The government of ex-general Ould Abdel Aziz, who seized power in Mauritania in 2008 and then won a questionable election last July, has come up with a new law against terrorism.

Ould Abdel Aziz is generally given an easy ride internationally – easier than he deserves – because, as the Associated Press likes to point out, Mauritania is seen as a "bulwark" against al-Qaeda.

But the newly-approved anti-terror law (text here, in Arabic) is causing some concern.

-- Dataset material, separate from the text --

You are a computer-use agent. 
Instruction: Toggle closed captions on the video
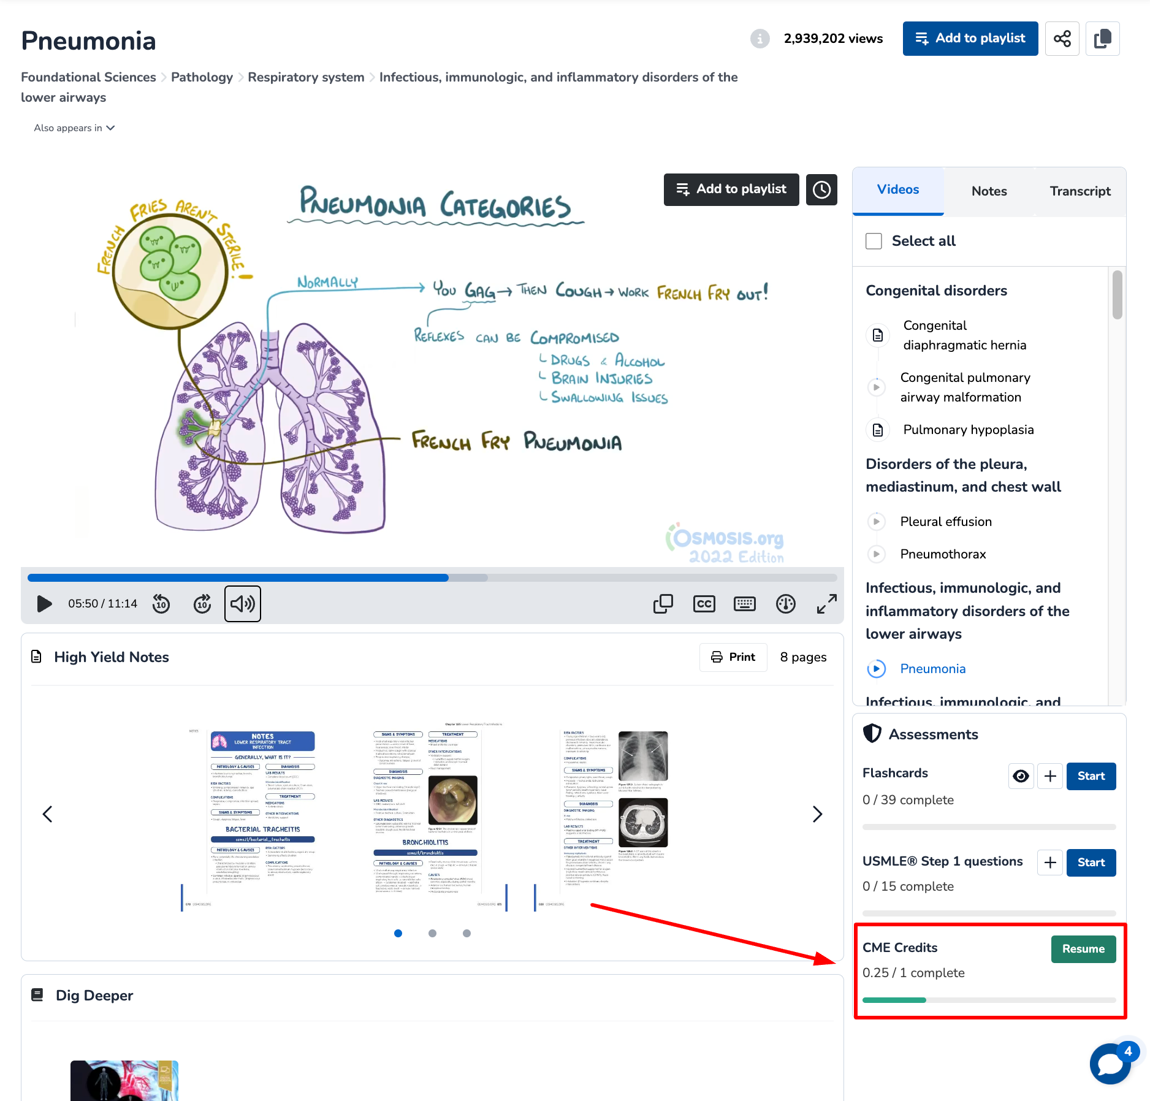704,604
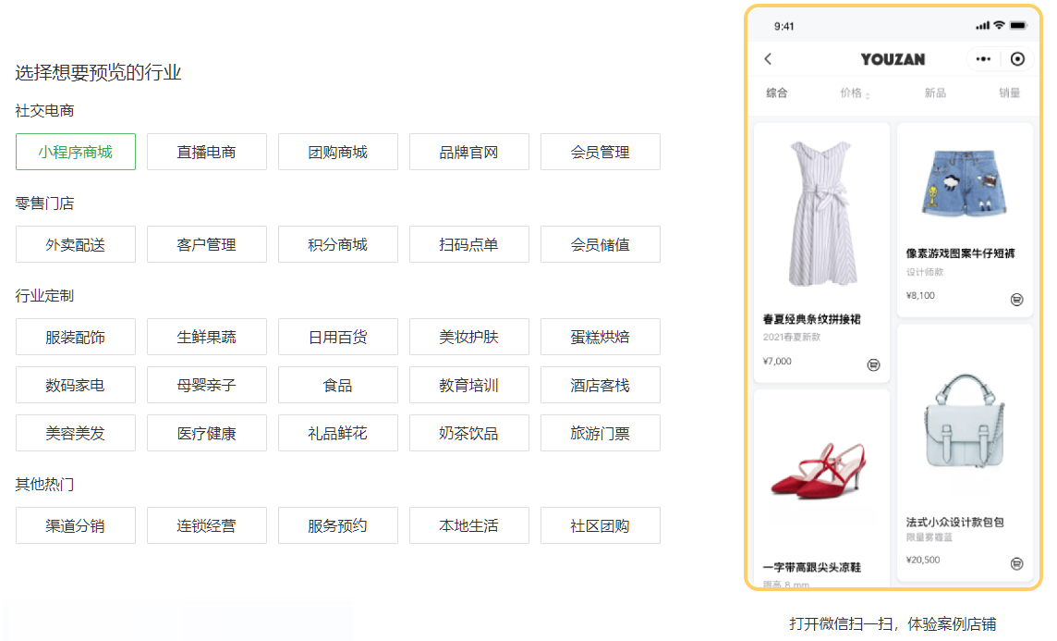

Opposition leader Ahmed Ould Daddah has denounced it as containing "articles contradictory to the sharia, to morality, and to Islamic values as well as democratic principles and liberty".

The law does include some potentially useful provisions but it flounders on the question of defining terrorism – particularly in its broadness and its vagueness.

Article 3, for example, treats “threatening the internal or external security of the state” as an act of terrorism – which Kal, in a critique of the law on the Moor Next Door blog, describes as "a classical approach to despotic authoritarianism". Article 3 also specifies "cyber" crime as terrorism, without any elaboration. 

Similarly, it is terrorism to interfere with the "safety" of air, sea or land transport. Could this apply to a kid throwing a stone at a riot vehicle, or a driver bumping into a police car? There's nothing in the law to suggest it couldn't.

In many ways this is reminiscent of the Egyptian attempts to draftan anti-terrorism law. Noting that the Egyptian draft "appears to include in the definition of terrorism acts that do not entail physical violence against human beings", a UN special rapporteur warned: "Any anti-terrorism law that is not properly confined to the countering of terrorism is problematic."

The danger with loosely-drafted laws of this kind is that they can easily discredit genuine efforts to combat terrorism. Critics of the Mauritanian law, Kal writes, are not "appeasers", but they know "that the government’s talk about fighting terrorism is a way of consolidating power and using the parliament to give a glossy sheen to an incompetent leader unserious about terrorism, or much else apart from sitting in office".

Posted by Brian Whitaker, 9 January 2010.